To understand the underlying mechanism, the researchers combined physics-based modeling with live-cell imaging. Their simulations showed that when RNA production stops, condensates merge into fewer, larger droplets. When RNA production continues, the droplets maintain a stable size and spacing. Live-cell imaging confirmed these results.

The findings suggest that RNA does more than carry instructions for protein assembly or act as a scaffold for protein complexes. It also helps control the size, spacing and organization of condensates inside the nucleolus.

Haoran Wang stands next to a microscope. He is wearing a blue lab coat. Jon Henninger sits next to Haoran next to a computer monitor showing the microscope images.
Haoran Wang, a Ph.D. student in the Department of Biological Sciences, and Jonathan Henninger (right) in the lab.

The study also highlights the importance of the mesoscale — the level between individual molecules and the whole cell.

“We know a great deal about molecules and about whole cells, but this intermediate layer remains largely unexplored,” Henninger said. “And this space is really important, especially in disease because it becomes disrupted. There’s a growing list of condensateopathies that are mesoscale defects associated with disease.”
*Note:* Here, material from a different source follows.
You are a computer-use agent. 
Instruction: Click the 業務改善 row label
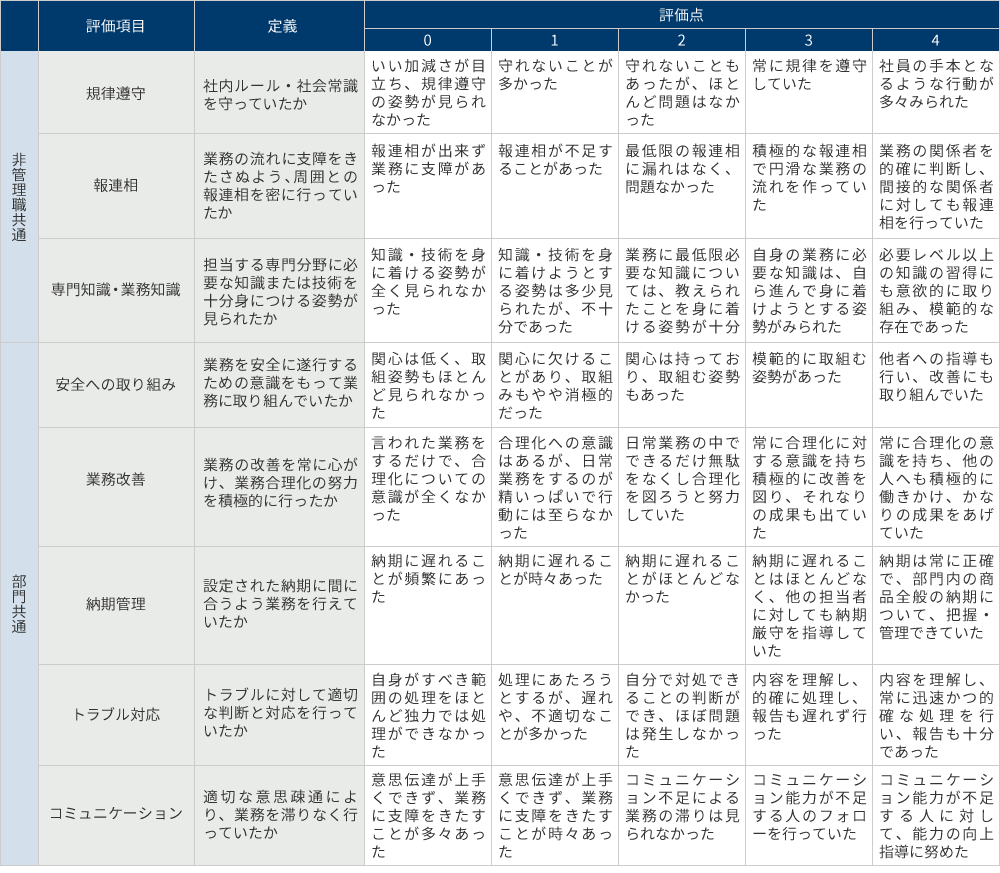click(116, 479)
Beyond the nucleolus, the work provides a framework for studying how condensates are organized across many cellular systems in the nucleus, including the synthesis of messenger RNAs from genes. The results suggest that cells actively tune these patterns, using RNA production and molecular interactions to control how condensates form, space out and function.
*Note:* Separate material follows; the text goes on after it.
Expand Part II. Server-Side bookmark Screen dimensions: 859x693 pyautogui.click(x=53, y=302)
In addition to Henninger, the research team represents a joint effort among biologists and physicists, including: Carnegie Mellon Biological Sciences Ph.D. student Haoran Wang; Andriy Goychuk at Germany’s Helmholtz Centre for Infection Research; Salman Banani at The University of Chicago; Pradeep Natarajan, Mehran Kardar and Arup Chakraborty at the Massachusetts Institute of Technology; Ming M. Zheng at the Broad Institute of MIT and Harvard; Giuseppe Dall’Agnese at the Whitehead Institute for Biomedical Research; and Richard A. Young at the Whitehead Institute for Biomedical Research and MIT. The work was supported by an early investigator grant from the Shurl and Kay Curci Foundation.